I recently heard a ministry leader share this idea: The first thing pastors lose after entering into the ministry is someone who will pastor them. In other words, you become the shoulder for other people to lean on, while missing out on having someone to lean on yourself. He then went on to mention the spiritual attacks pastors and their families often endure—the enemy’s attempts to knock them down and prevent the gospel message from spreading.
As Christians, we all face spiritual struggles, and sometimes isolation, because of our faith. Even Jesus said that we would be hated by the world because we are not of it (John 17:14–16). Our shared calling as believers is one of consistently serving others and sharing their burdens—a burden all its own that is not to be taken lightly, especially for those who are called to teach (James 3:1).
During Paul’s ministry, he traveled across the Mediterranean preaching and then being thrown in prison. But he rarely endured this alone; Paul was constantly in the company of fellow believers who were also doing God’s work, working alongside him to spread the good news about Jesus.

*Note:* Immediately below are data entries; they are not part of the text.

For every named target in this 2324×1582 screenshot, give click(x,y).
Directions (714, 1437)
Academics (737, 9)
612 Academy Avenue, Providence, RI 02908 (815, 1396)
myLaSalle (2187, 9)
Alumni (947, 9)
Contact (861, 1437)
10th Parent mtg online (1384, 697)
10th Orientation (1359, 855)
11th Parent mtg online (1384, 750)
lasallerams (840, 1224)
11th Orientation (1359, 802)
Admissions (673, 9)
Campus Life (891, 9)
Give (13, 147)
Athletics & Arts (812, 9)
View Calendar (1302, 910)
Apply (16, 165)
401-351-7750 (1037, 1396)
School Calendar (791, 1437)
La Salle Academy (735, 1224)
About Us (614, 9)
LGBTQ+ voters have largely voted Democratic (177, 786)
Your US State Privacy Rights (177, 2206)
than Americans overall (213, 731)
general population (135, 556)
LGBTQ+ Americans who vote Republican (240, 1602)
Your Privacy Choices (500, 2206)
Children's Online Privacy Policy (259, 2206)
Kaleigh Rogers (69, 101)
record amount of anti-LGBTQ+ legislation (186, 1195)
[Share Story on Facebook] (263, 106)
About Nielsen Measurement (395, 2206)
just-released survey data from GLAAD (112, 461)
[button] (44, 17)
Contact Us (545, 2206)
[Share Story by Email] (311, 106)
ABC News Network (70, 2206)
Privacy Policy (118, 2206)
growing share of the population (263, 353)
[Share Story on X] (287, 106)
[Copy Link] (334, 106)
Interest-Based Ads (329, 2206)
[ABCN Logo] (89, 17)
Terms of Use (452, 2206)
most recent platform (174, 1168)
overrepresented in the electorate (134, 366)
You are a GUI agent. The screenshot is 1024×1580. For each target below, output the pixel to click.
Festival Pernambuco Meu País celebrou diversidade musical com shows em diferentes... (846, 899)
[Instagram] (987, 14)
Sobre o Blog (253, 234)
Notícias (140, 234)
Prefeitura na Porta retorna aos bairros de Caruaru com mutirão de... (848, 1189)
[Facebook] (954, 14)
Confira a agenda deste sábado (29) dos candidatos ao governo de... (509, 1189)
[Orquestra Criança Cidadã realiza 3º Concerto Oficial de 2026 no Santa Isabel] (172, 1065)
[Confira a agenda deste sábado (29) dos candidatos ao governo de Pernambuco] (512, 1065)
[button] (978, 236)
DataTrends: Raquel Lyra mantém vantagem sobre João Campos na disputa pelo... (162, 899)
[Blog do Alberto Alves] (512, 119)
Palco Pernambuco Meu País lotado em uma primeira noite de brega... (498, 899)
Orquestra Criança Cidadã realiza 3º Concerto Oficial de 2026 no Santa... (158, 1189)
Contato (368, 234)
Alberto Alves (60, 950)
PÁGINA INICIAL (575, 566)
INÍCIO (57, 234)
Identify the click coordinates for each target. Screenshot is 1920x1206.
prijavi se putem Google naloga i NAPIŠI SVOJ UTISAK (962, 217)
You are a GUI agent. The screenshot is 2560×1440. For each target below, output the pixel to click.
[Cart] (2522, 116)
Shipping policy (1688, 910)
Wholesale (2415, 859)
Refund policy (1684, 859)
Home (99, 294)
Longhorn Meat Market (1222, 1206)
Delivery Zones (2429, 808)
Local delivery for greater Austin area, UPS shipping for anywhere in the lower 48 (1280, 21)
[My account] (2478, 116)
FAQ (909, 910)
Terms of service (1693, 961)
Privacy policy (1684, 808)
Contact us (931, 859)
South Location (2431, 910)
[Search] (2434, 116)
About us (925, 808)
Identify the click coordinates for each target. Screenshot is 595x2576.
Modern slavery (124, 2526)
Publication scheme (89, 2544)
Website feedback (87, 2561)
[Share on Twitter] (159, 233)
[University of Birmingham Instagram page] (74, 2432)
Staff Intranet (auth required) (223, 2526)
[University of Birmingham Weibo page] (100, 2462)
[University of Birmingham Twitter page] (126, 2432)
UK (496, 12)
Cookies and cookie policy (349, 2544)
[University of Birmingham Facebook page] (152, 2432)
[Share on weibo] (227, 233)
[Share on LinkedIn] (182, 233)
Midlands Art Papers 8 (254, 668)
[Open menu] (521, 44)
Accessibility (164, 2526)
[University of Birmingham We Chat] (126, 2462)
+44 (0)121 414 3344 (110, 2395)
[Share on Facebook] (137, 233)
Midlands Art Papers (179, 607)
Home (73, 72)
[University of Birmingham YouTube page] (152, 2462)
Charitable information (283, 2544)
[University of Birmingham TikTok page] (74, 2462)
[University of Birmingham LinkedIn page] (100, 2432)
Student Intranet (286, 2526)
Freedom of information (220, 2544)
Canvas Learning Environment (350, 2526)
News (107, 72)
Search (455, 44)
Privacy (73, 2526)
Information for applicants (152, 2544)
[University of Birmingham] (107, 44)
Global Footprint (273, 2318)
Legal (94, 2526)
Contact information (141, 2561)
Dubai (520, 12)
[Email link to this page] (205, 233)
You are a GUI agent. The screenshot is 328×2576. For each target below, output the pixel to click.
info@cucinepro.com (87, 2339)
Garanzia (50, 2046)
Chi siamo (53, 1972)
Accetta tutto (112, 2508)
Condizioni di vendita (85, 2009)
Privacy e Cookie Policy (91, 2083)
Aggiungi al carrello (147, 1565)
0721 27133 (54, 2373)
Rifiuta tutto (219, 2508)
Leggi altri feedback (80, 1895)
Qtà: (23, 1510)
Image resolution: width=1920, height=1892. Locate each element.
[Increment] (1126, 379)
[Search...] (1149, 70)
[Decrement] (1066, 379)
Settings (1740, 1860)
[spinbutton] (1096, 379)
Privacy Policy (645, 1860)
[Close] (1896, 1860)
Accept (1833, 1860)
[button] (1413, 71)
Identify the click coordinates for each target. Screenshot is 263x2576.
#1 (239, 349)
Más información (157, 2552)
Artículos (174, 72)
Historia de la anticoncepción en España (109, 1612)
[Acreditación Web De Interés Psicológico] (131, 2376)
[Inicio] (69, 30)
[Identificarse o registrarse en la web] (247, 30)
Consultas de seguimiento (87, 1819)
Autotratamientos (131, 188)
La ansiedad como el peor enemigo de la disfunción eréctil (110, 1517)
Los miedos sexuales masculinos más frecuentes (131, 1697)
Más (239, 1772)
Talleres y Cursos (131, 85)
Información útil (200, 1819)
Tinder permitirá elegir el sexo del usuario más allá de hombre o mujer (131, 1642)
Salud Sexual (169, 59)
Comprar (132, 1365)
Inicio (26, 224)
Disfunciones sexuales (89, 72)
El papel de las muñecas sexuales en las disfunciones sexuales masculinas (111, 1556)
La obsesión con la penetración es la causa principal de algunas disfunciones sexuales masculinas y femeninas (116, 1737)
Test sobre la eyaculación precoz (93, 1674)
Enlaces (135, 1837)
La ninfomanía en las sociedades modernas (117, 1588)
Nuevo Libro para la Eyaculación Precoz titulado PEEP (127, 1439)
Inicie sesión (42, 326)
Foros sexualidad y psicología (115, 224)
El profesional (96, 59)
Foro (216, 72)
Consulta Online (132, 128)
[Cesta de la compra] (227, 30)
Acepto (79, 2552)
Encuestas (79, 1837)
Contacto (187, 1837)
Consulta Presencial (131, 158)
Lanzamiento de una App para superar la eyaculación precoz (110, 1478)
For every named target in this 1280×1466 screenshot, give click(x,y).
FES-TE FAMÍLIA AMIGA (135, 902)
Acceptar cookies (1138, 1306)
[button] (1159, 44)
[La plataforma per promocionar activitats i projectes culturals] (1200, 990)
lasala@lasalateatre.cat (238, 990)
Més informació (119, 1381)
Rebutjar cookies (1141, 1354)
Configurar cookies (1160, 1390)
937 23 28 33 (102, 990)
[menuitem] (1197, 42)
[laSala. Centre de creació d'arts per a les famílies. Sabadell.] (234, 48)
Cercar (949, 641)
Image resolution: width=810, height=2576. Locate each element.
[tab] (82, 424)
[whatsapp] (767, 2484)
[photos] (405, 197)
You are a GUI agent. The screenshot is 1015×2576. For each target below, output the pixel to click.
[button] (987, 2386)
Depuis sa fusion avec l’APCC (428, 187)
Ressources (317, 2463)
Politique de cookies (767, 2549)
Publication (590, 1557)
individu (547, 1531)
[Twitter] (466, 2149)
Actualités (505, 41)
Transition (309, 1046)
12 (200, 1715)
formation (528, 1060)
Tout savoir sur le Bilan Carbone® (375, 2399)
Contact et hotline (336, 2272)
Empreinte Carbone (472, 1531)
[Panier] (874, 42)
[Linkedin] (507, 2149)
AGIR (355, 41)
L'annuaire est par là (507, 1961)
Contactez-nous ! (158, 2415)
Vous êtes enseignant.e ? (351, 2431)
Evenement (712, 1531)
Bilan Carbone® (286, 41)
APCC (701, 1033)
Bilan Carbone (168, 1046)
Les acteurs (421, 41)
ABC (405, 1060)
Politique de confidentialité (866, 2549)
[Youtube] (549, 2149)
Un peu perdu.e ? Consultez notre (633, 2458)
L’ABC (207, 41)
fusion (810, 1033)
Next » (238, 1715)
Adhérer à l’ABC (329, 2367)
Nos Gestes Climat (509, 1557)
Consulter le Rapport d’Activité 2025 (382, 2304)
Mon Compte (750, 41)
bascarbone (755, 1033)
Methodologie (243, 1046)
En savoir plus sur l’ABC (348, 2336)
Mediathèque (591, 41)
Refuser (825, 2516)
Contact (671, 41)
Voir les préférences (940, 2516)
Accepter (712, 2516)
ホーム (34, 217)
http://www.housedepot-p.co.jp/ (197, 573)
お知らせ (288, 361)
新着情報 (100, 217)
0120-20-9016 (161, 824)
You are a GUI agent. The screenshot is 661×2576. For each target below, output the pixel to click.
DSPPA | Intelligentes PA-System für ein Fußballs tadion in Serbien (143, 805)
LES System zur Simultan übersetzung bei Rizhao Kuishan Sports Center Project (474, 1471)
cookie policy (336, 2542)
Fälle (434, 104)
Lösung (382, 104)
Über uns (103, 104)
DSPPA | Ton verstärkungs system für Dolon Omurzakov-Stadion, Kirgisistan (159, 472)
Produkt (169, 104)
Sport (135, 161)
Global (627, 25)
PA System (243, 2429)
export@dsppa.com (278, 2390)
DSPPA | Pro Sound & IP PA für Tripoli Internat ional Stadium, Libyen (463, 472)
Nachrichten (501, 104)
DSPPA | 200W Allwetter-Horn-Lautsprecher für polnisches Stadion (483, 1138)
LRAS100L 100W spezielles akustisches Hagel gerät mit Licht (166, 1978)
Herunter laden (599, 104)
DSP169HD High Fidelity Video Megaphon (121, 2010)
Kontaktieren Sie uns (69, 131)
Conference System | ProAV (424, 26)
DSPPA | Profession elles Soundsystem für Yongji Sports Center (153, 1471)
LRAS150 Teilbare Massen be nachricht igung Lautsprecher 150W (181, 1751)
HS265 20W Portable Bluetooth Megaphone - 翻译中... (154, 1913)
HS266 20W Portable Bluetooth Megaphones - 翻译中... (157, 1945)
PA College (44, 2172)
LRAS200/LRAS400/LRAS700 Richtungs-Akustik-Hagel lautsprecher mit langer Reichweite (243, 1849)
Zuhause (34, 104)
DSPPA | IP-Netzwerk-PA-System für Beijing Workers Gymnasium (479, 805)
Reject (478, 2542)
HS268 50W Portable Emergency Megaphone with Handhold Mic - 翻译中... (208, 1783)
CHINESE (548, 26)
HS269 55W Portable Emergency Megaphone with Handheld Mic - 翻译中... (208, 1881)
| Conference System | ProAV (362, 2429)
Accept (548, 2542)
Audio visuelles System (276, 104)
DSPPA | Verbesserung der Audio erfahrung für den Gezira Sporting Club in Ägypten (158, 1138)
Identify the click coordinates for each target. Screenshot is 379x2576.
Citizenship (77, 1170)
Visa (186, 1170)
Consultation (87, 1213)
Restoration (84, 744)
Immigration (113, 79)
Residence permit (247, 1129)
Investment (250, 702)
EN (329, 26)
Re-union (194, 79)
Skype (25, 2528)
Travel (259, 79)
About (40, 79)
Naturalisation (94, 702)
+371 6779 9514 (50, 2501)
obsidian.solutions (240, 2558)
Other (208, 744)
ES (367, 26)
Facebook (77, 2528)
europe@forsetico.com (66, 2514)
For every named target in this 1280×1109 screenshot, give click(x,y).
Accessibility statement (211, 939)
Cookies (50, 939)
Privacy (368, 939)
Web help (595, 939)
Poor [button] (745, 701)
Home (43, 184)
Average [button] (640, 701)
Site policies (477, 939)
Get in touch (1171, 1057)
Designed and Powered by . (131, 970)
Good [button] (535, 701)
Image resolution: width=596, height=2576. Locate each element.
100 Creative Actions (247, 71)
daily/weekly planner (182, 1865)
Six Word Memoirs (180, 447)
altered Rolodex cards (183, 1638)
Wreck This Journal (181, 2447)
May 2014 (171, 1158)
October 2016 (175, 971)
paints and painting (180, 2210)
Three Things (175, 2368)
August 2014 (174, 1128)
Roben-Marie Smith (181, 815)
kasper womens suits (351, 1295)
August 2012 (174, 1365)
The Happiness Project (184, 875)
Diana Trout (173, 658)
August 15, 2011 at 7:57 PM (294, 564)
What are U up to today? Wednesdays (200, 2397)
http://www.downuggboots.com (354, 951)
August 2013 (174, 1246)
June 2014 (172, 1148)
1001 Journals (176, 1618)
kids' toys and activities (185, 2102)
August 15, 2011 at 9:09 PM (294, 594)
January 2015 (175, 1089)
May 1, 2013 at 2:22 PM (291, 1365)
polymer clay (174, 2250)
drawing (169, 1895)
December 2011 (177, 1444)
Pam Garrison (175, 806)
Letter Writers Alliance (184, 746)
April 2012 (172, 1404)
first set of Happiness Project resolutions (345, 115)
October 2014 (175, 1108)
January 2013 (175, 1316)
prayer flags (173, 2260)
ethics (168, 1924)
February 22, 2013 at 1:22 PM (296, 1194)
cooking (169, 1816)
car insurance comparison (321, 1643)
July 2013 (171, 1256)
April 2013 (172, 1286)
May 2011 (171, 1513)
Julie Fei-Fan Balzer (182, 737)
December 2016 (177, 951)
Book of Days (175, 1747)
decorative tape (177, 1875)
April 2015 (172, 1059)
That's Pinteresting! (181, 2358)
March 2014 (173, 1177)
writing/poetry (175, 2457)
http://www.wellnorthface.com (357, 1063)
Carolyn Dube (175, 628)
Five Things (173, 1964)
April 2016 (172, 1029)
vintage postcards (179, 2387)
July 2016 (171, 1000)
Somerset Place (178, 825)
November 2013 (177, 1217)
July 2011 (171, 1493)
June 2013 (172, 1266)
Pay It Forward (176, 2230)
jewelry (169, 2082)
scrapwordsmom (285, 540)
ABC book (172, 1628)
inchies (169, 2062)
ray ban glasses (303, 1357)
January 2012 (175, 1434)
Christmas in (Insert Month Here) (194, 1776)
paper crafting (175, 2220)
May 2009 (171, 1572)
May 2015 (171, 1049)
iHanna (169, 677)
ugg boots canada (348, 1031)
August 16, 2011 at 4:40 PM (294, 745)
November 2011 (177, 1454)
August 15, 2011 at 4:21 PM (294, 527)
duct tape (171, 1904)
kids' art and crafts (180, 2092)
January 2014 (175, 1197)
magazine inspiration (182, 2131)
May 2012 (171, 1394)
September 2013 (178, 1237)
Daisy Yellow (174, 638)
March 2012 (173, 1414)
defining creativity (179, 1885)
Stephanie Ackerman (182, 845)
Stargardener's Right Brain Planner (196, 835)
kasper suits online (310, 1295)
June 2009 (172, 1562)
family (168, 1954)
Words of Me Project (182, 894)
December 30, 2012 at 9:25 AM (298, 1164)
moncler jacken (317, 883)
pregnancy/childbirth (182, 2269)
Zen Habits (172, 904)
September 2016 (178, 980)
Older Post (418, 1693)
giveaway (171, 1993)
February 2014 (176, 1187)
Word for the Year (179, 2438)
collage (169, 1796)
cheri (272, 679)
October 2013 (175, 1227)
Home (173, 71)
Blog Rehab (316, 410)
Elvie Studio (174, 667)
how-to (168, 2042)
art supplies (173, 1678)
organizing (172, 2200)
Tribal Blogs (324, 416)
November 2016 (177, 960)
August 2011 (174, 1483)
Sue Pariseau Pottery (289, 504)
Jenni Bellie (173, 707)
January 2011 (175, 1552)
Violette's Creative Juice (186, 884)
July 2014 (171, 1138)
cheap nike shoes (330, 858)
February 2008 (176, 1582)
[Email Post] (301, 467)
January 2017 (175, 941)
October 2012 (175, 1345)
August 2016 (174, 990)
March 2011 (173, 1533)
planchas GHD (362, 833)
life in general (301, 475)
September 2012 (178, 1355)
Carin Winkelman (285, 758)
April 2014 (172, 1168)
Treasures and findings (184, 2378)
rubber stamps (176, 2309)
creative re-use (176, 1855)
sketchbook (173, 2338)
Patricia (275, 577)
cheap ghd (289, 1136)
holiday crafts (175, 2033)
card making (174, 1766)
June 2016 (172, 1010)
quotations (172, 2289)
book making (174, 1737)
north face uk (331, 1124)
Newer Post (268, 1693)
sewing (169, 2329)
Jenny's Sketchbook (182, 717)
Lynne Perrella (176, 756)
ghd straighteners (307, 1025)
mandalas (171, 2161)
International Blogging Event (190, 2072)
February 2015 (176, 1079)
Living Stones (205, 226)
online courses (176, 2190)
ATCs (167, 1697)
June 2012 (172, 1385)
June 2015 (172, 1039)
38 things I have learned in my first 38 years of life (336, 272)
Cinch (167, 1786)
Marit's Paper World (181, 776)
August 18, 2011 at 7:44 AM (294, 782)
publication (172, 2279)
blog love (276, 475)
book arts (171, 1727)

Two of these assistants were Timothy and Epaphroditus. Paul mentions these men in a few of his letters, especially when he was sending one or both on a mission to a local church. He likens Epaphroditus to “his brother,” and urges the Philippian church to “welcome him in the Lord with great joy and hold people like him in honor” (Philippians 2:25, 29). He extols Timothy’s likemindedness and his “proven character” as he carries out his mission (Philippians 2:20, 22; 1 Corinthians 16:10). Clearly, Paul wanted those who would receive his brothers in the faith to treat Timothy and Epaphroditus with care and respect.
In Paul’s day, the missionaries spreading the gospel of Jesus Christ depended upon local churches for a lot. As they traveled, Paul, Timothy, and Epaphroditus relied on other believers to provide them food and shelter. They existed on God’s charity and the goodwill administered to them through the kindness of other believers. And although Paul could not always be with his brothers on mission, he wanted them to be held in high regard “because of their work” for the kingdom (1 Thessalonians 5:12–13).
This missional work was difficult, but men like Paul, Timothy, and Epaphroditus persevered because they were serving a God who loved them and a community of people who supported them. Likewise, each of us needs the Church, the body of Christ and all its parts working together, to carry out the call God has placed on our lives (1 Corinthians 12:12–14). The world has changed a lot since the first century, but the Great Commission hasn’t. So, while our challenges are different than those faced by Paul and his friends, we still need the grace of God—and one another.